Star Wars  is a 1993 arcade game developed by Sega and based on the original Star Wars trilogy. Combining elements of A New Hope and Return of the Jedi, the game has players pilot a Rebel starship and battle against the forces of the Empire. Sega developed Star Wars for their Model 1 system, the same arcade hardware that powered Virtua Fighter and Virtua Racing. Like those two titles, the graphics in Star Wars are rendered entirely using polygons. The game was given a home port under the name Star Wars Arcade, as an exclusive for the Sega 32X's launch in 1994.

Sega followed up the release of Star Wars Arcade with Star Wars Trilogy Arcade and Star Wars: Racer Arcade, as well as a Star Wars pinball game.

Gameplay

The gameplay is similar to that of Atari's 1983 Star Wars arcade game. Players pilot an X-wing or a Y-wing in first- or third-person perspective and battle Imperial forces.

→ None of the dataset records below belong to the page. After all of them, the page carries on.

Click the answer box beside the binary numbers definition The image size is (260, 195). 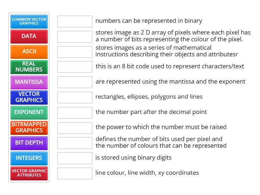coord(74,21)
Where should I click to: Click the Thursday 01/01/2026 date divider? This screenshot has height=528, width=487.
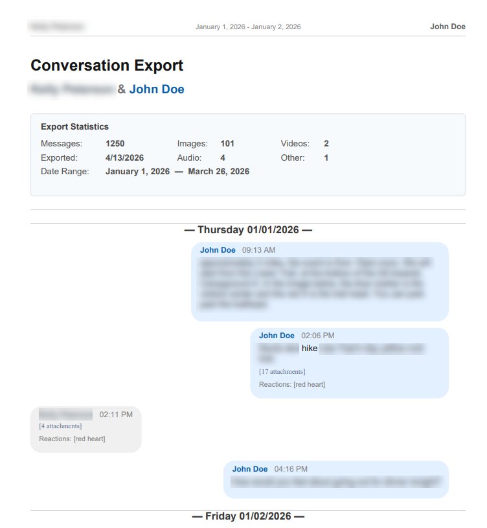pos(248,230)
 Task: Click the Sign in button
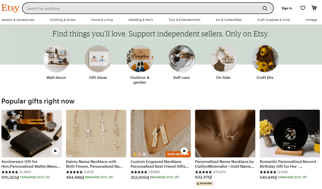tap(287, 8)
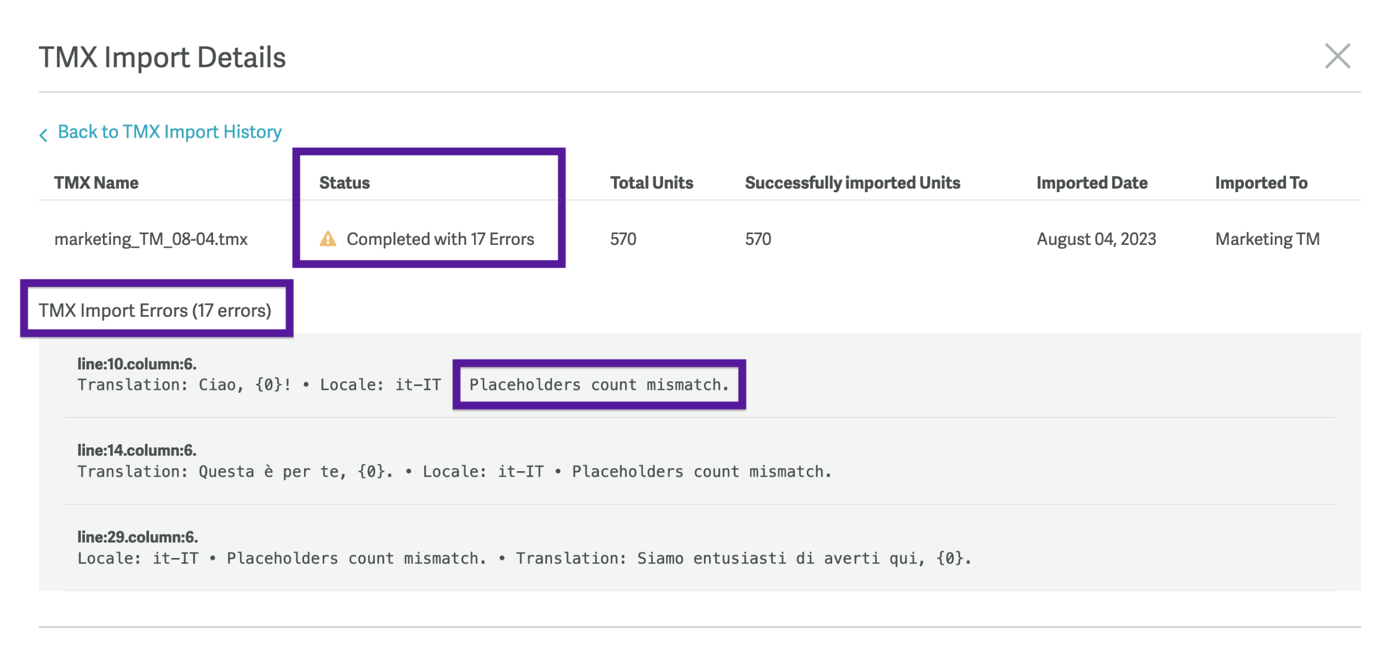Image resolution: width=1397 pixels, height=661 pixels.
Task: Click the Status column header
Action: coord(344,183)
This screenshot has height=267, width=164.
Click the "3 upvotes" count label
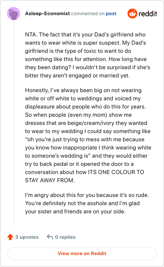pos(27,237)
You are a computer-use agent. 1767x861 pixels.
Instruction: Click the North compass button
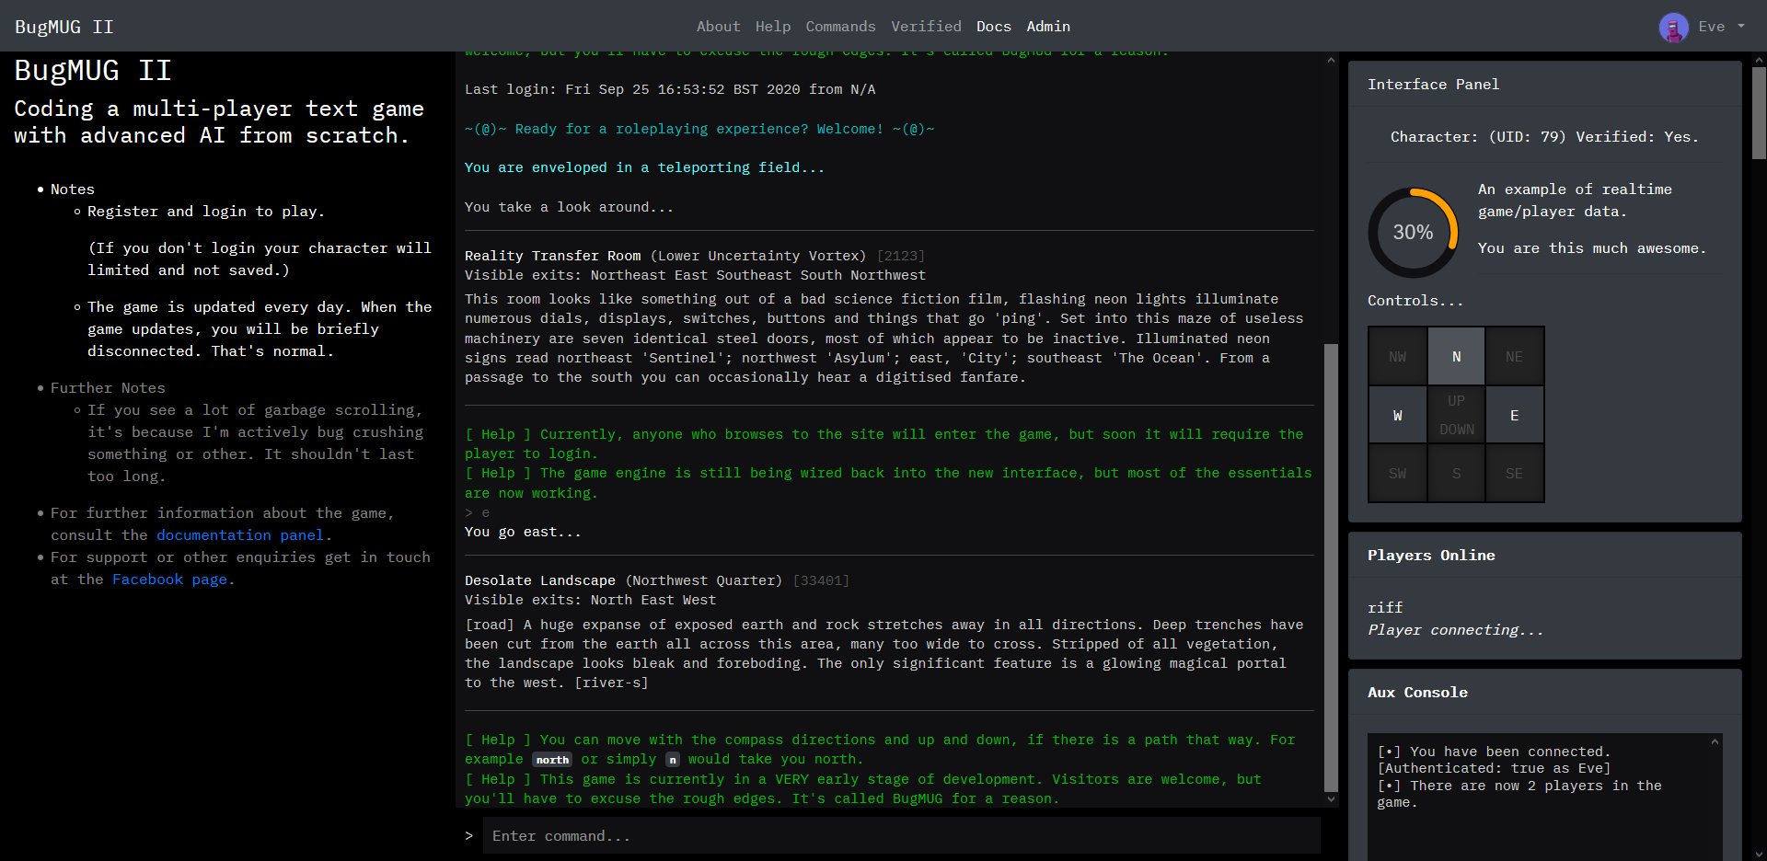point(1456,357)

The game has three levels which include intercepting TIE fighters in an asteroid field, destroying a Super Star Destroyer, and making an assault run on a Death Star. The arcade cabinet allows two people to play, with one serving as pilot and the other as gunner.

Reception

In Japan, Game Machine listed Star Wars Arcade in its June 15, 1994 issue as the sixth most-successful upright/cockpit arcade unit of the month.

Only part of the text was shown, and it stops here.